Figure 1. Ribosomal protein mutations in cancer rewire the ribosome and the cellular gene expression profile.

It is becoming key to identify therapies for ribosome-defective cancer, and proteasome inhibitors are early promising candidates. These inhibitors are among the recent successful agents for multiple myeloma treatment, and there is now a need for novel biomarkers to identify patients with the highest potential benefit. In this context, we demonstrated that patients with a lower expression of RPL5 are more likely to respond to the proteasome inhibitor bortezomib [5]. This higher response rate leads to a survival benefit following treatment with bortezomib after relapse as well as directly after diagnosis.
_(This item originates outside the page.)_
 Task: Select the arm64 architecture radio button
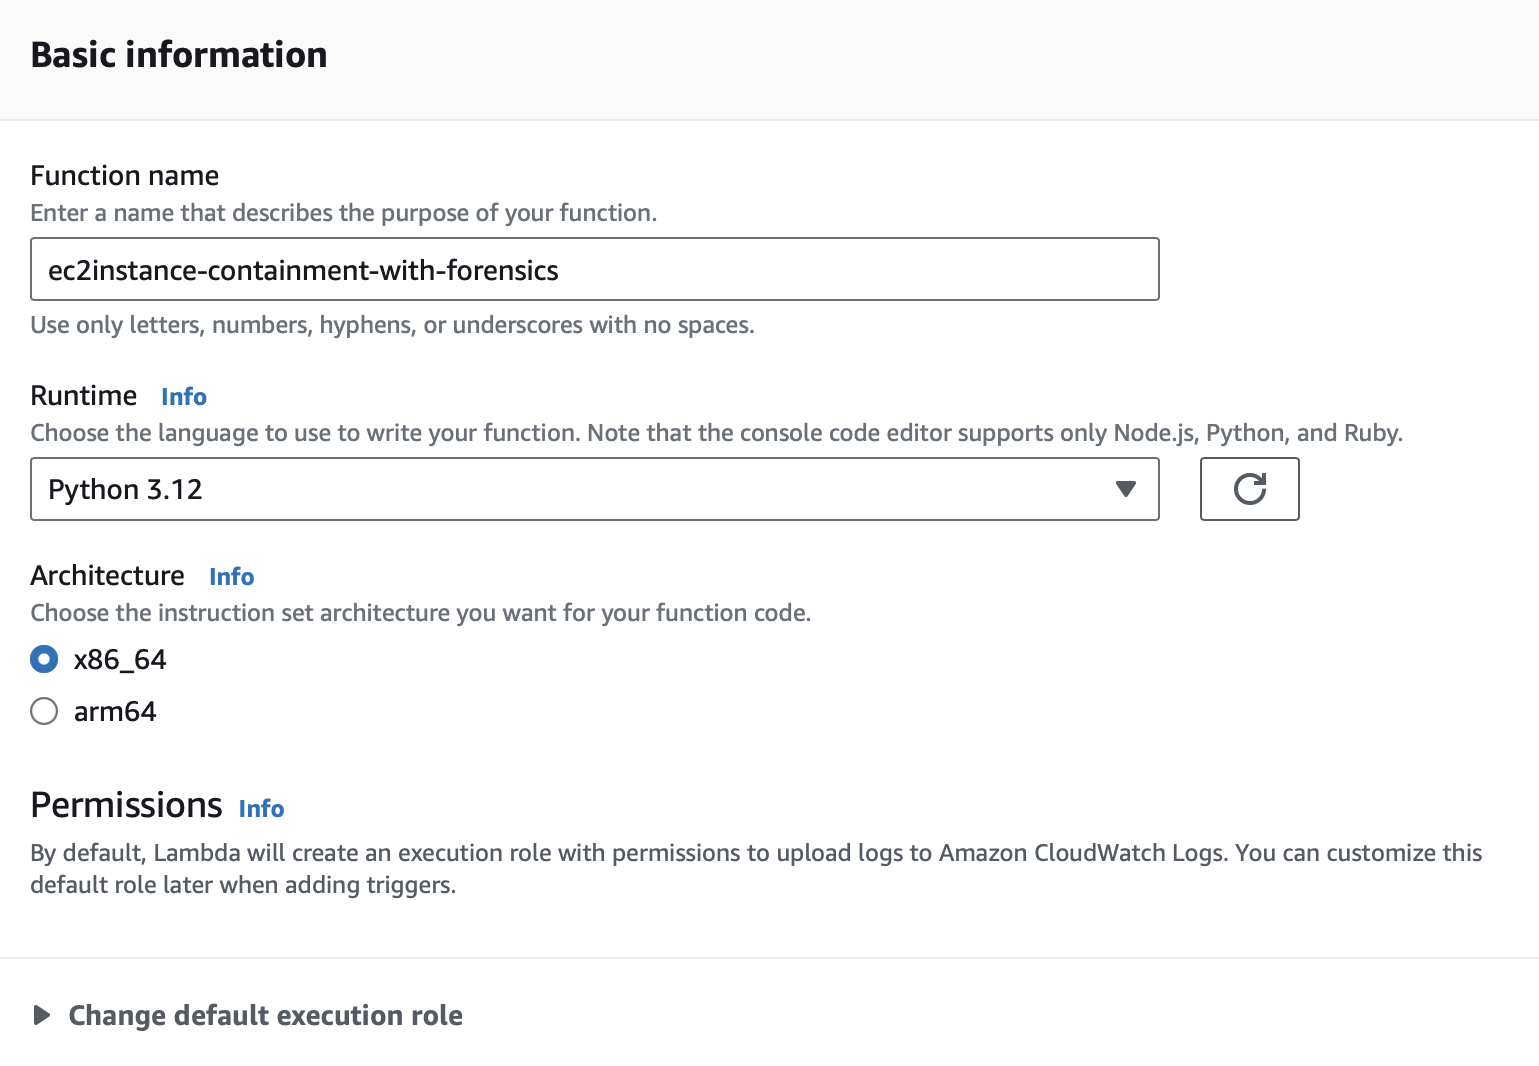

Importantly, T-ALL associated lesions in RPL10 have also been linked to increased sensitivity to proteasome inhibitors [8], suggesting that such inhibitors might benefit cancer patients with various RP defects. Uncovering the full role of the various RP defects in tumor progression and the underlying mechanisms is an exciting and important avenue for future research which will pave the way towards the development of new classes of clinical “onco-ribosome” inhibitors.